The Federal Tax Service has brought a total of eight lawsuits against 11 companies that are or have been shareholders in Russneft, and some of its shares and all of its assets have been frozen. Basic Element, the holding company controlled by Kremlin-friendly oligarch Oleg Deripaska, is hoping to buy the embattled oil firm. "Our plans regarding Russneft have not changed," Basic Element spokesman Sergei Rybak said Tuesday. Yet Irina Kashunina, a spokeswoman for the Federal Anti-Monopoly Service, said Deripaska's holding had yet to send the service a request for approval of its bid.

Gutseriyev explained the reasons behind his departure in a letter published in Russneft's internal magazine in late July. "I was invited to leave the oil business 'on good terms.' I refused. Then, to make me more compliant, the company was subjected to unprecedented hounding," Gutseriyev wrote. "I am handing control of the holding to a new owner whose appearance, I am sure, will ensure that all Russneft's problems will be resolved in time," he wrote. The letter was quickly removed from Russneft's web site, however, and Gutseriyev subsequently disavowed the statements in interviews with Russian news agencies.

Yet the letter appeared to provide insight into the workings of a sector coming under increasing state control, with a boldness unseen since former Yukos CEO Mikhail Khodorkovsky accused the Kremlin of orchestrating his arrest to wrest the company from him. Khodorkovsky and his associate Platon Lebedev are currently serving eight-year prison terms on charges of fraud and tax evasion, while other high-ranking Yukos officials live in exile in Britain and Israel.
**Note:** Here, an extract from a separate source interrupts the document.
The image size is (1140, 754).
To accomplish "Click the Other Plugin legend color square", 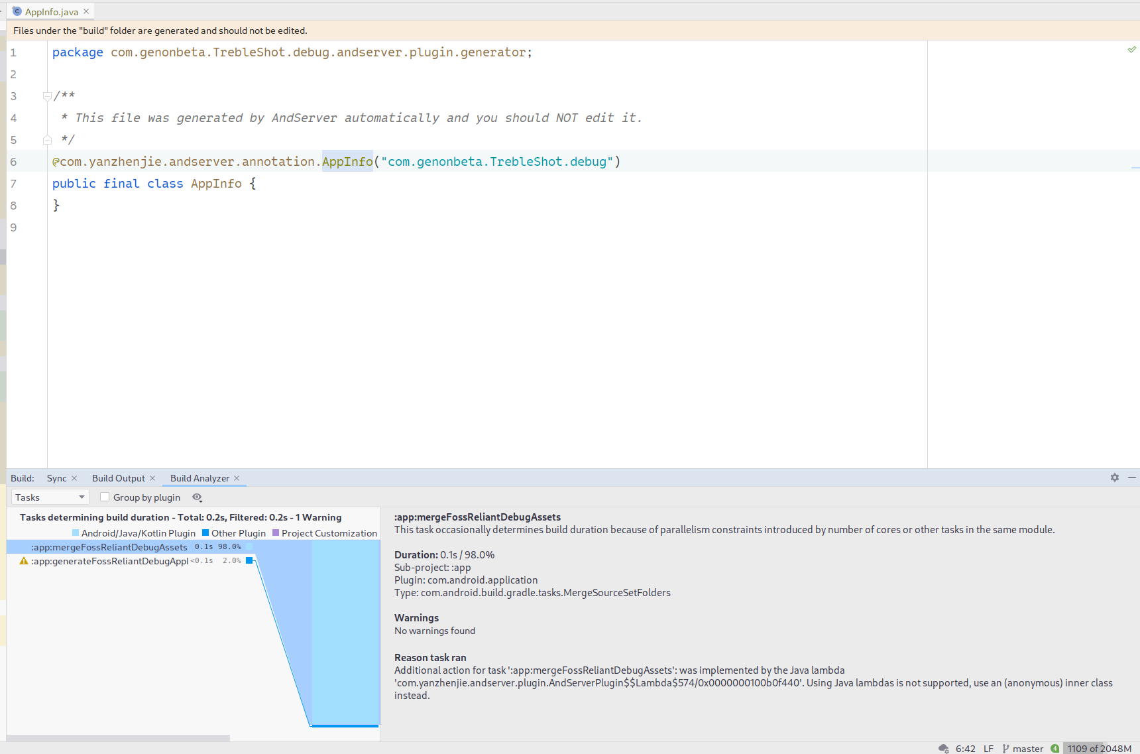I will click(204, 533).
It remains unclear when Gutseriyev was last seen. According to Kommersant, Gutseriyev attended the funeral of his son, Chingiskhan, who died after a car crash in Moscow on Aug. 22. The funeral was held Thursday in the family's native republic of North Ossetia. The newspaper said Chingiskhan, 21, died at home of a brain hemorrhage from injuries sustained in the crash and that police and hospitals had no record of the accident. The version of events presented by tabloid newspaper Tvoi Den was similar, adding that Chingiskhan Gutseriyev called his father from home after the crash to say his Ferrari was a write-off, but that he felt well enough not to seek medical assistance. The tabloid said Gutseriyev did not attend his son's funeral.
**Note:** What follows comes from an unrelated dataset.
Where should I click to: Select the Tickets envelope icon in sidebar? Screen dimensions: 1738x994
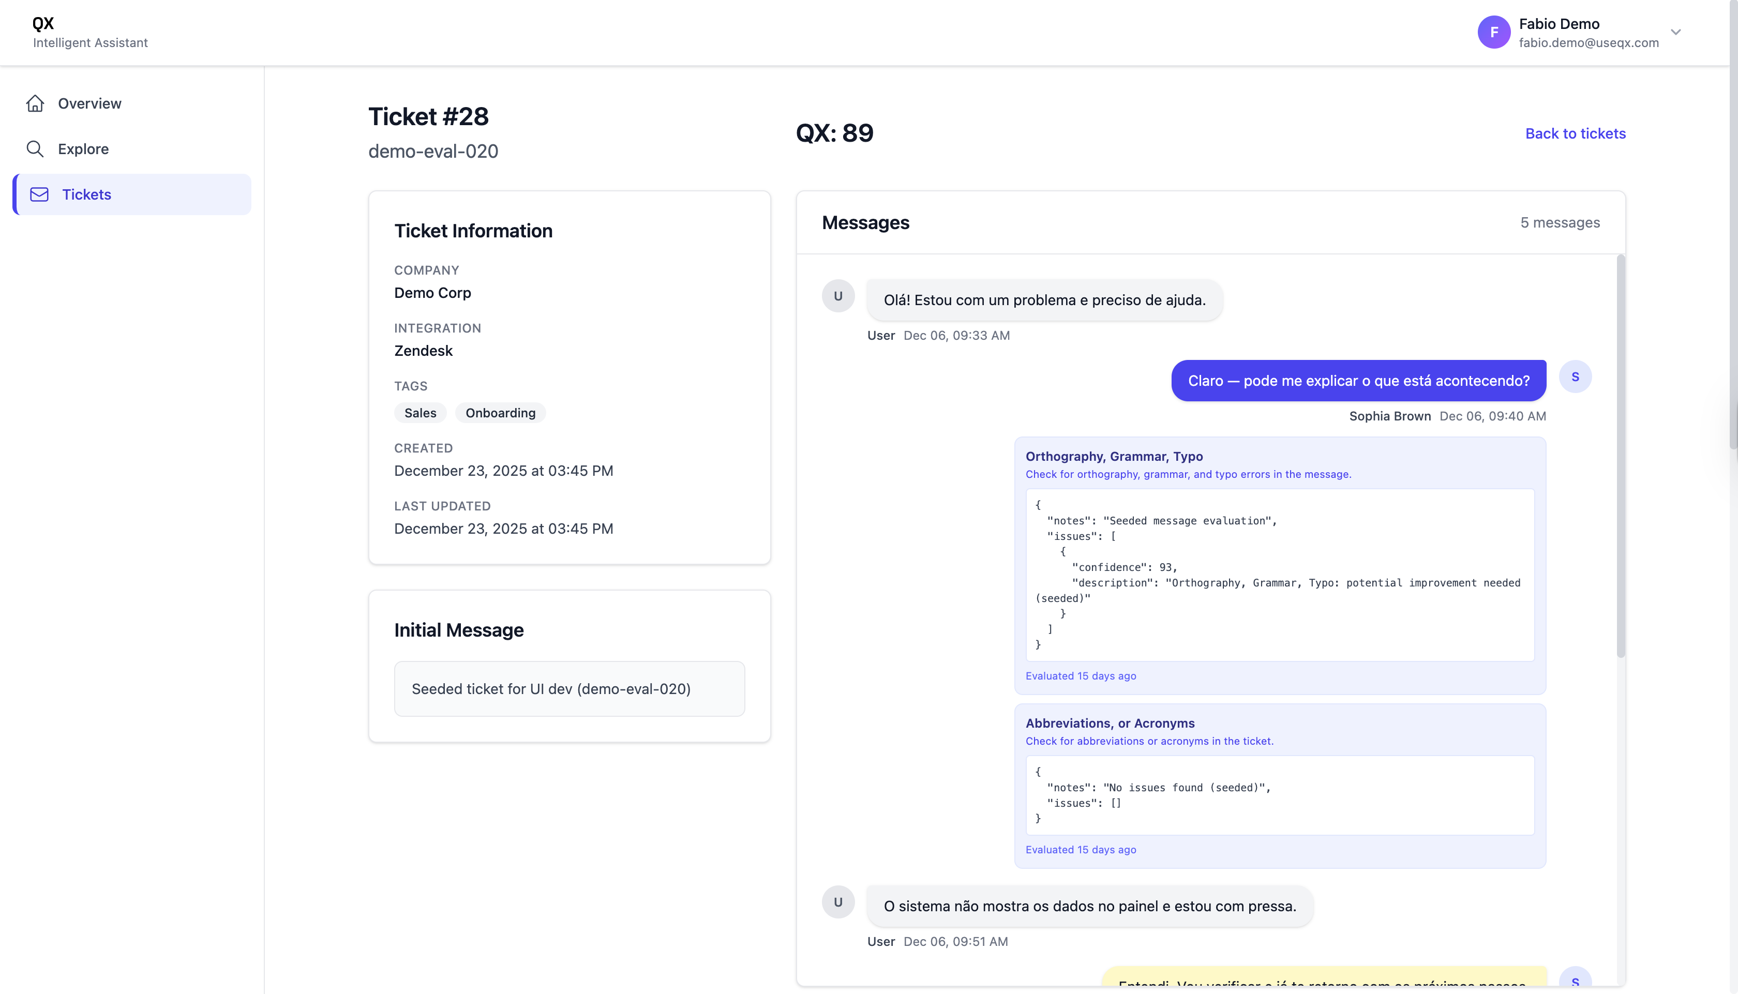[x=39, y=194]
On July 31, Moscow's Lefortovsky District Court froze all of Russneft's assets, blocking Gutseriyev's ability to sell or transfer his stake of about 70 percent in the company. The city's courts have consistently upheld multimillion-dollar lawsuits against Russneft. In late July, a Moscow court upheld a 3.4 billion ruble ($134 million) lawsuit against the firm on tax evasion charges, and earlier this month a Moscow arbitration court upheld a further 17 billion ruble ($665 million) tax evasion lawsuit. The arbitration court was due to hear a further two lawsuits Wednesday brought by the Federal Tax Service over invalid share transactions. The Energy Intelligence newsletter reported last week that the Kremlin was aiming to incorporate Russneft into a new state oil holding, which would also include the assets of state-run Rosneft and Zarubezhneft, the state-run oil company that focuses on oil projects abroad.